36. The method according to claim 33, wherein performing the
associative computation comprises carrying out a neighborhood
operation on the data by processing the data bits held in a first
row of the associative memory cells together with the data bits in
at least one shifted replica of the first row that is held in at
least a second row of the associative memory cells.
37. The method according to claim 31, wherein writing the data bits
comprises writing bit values to a set of the associative memory
cells, selected responsively to the comparison, in one of the rows
while leaving the data held in the remaining memory cells in the
one of the rows unchanged.
38. An integrated circuit device, comprising: a semiconductor
substrate; an array of random access memory (RAM) cells, which are
disposed on the substrate and are configured to store data; a
computational section comprising associative memory cells, which
are disposed on the substrate in communication with the array of
the RAM cells; and control logic, which is configured to accept and
execute first commands from a host processor specifying read and
write operations to be performed on the data in the RAM cells, and
to accept second commands from the host processor, which cause the
computational section to perform associative computations on the
data.
39. The device according to claim 38, wherein the control logic is
configured to cause the computational section to selectively write
data bits to a set of the memory cells in a row of the device while
leaving the data held in the remaining memory cells in the row
unchanged.
40. A method for computing, comprising: providing a memory device
comprising an array of random access memory (RAM) cells, which are
disposed on a semiconductor substrate and are configured to store
data, and comprising a computational section, which comprises
associative memory cells, which are disposed on the substrate in
communication with the array of the RAM cells; in response to first
commands from a host processor to the memory device, performing
read and write operations on the data in the RAM cells; and in
response to second commands from the host processor to the memory
device, performing associative computations on the data in the
computational section.
41. The method according to claim 40, wherein performing the
associative computations comprises selectively writing data bits to
a set of the memory cells in a row of the device while leaving the
data held in the remaining memory cells in the row unchanged.
Description
CROSS-REFERENCE TO RELATED APPLICATIONS
[0001] This application claims the benefit of U.S. Provisional
Patent Application 61/072,931, filed Apr. 2, 2008, whose disclosure
is incorporated herein by reference.
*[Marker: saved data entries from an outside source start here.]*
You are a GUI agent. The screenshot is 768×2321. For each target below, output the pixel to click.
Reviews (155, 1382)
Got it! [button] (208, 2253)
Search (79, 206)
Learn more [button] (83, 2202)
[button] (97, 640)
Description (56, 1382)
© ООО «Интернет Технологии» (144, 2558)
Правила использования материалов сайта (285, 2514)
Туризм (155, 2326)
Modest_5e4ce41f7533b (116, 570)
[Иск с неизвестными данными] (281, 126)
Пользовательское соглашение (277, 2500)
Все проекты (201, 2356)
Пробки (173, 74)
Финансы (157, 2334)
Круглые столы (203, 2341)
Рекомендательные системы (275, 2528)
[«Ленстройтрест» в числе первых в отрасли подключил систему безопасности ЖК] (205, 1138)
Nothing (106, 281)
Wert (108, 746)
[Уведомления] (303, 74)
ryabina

This application is related to
U.S. patent application Ser. No. 12/113,475, entitled "Memory
Device with Integrated Parallel Processing," filed on or about May
1, 2008, which is assigned to the assignee of the present patent
application and whose disclosure is incorporated herein by
reference.
FIELD OF THE INVENTION
[0002] The present invention relates generally to memory devices,
and particularly to incorporation of parallel data processing
functions in memory devices.
BACKGROUND OF THE INVENTION
[0003] Various methods and systems are known in the art for
accessing and processing data that are stored in memory. Some known
methods and systems use content-addressable techniques, in which
stored data are addressed by their content, rather than by storage
address. Content-addressable techniques are also sometimes referred
to as associative processing techniques. A parallel architecture
for machine vision based on an associative processing approach is
described, for example, in a Ph.D. thesis by Akerib, entitled
"Associative Real-Time Vision Machine" (Department of Applied
Mathematics and Computer Science, Weizmann Institute of Science,
Rehovot, Israel, March, 1992), which is incorporated herein by
reference.
[0004] The most common types of memory devices currently in use are
random access memory (RAM) devices, such as dynamic random access
memory (DRAM) and static random access memory (SRAM). A RAM device
allows a memory circuit to read and write data by specifying the
addresses of the data in the memory.
[0005] Content addressable memory (CAM) is a special type of memory
device, which is typically used to accelerate applications
requiring fast content searching. Searches in CAM devices are
performed by simultaneously comparing an input data value (in the
form of a string of bits in a comparand register) against the
pre-stored entries in the memory. When the entry stored in a CAM
memory location matches the data in the comparand register, a local
match detection circuit returns a match indication. In addition,
the CAM may return an address or addresses associated with the
matched data. Binary CAM uses data search words composed entirely
of ones and zeroes. Ternary CAM allows a third matching state of
"X" or "Don't Care," typically by adding a mask bit to every memory
cell.
[0006] Some devices may include both RAM and CAM segments. For
example, U.S. Pat. No. 3,685,020, whose disclosure is incorporated
herein by reference, describes a compound memory that includes a
random access array with an associative array as part of its
accessing means. A match in the associative array between an
effective address, identifying an addressed information block, and
an associative array word directly energizes corresponding random
access array locations that contain the addressed information
block.
[0007] As another example, U.S. Pat. No. 5,706,224, whose
disclosure is incorporated herein by reference, describes a
semiconductor memory device that is partitionable into RAM and CAM
subfields. Each of the CAM cells comprises a RAM cell attached to a
comparator. The user may partition the memory array into a number
of segments, some or all of which may be configured to function as
simple RAM, rather than as CAM.
[0008] U.S. Pat. No. 6,195,738, whose disclosure is incorporated
herein by reference, describes an architecture combining an
associative processor memory array and a random access memory,
which is used to store temporary results and parameters. Parallel
communication between thousands of memory words in the associative
memory array and the random access memory is provided via logic
hardware.
SUMMARY OF THE INVENTION
[0009] An embodiment of the present invention provides an
integrated circuit device, which includes a semiconductor substrate
and an array of random access memory (RAM) cells, which are
arranged on the substrate in first columns and are configured to
store data. A computational section of the device includes
associative memory cells, which are arranged on the substrate in
second columns, which are aligned with respective first columns of
the RAM cells and are in communication with the respective first
columns so as to receive the data from the array of the RAM cells
and to perform an associative computation on the data.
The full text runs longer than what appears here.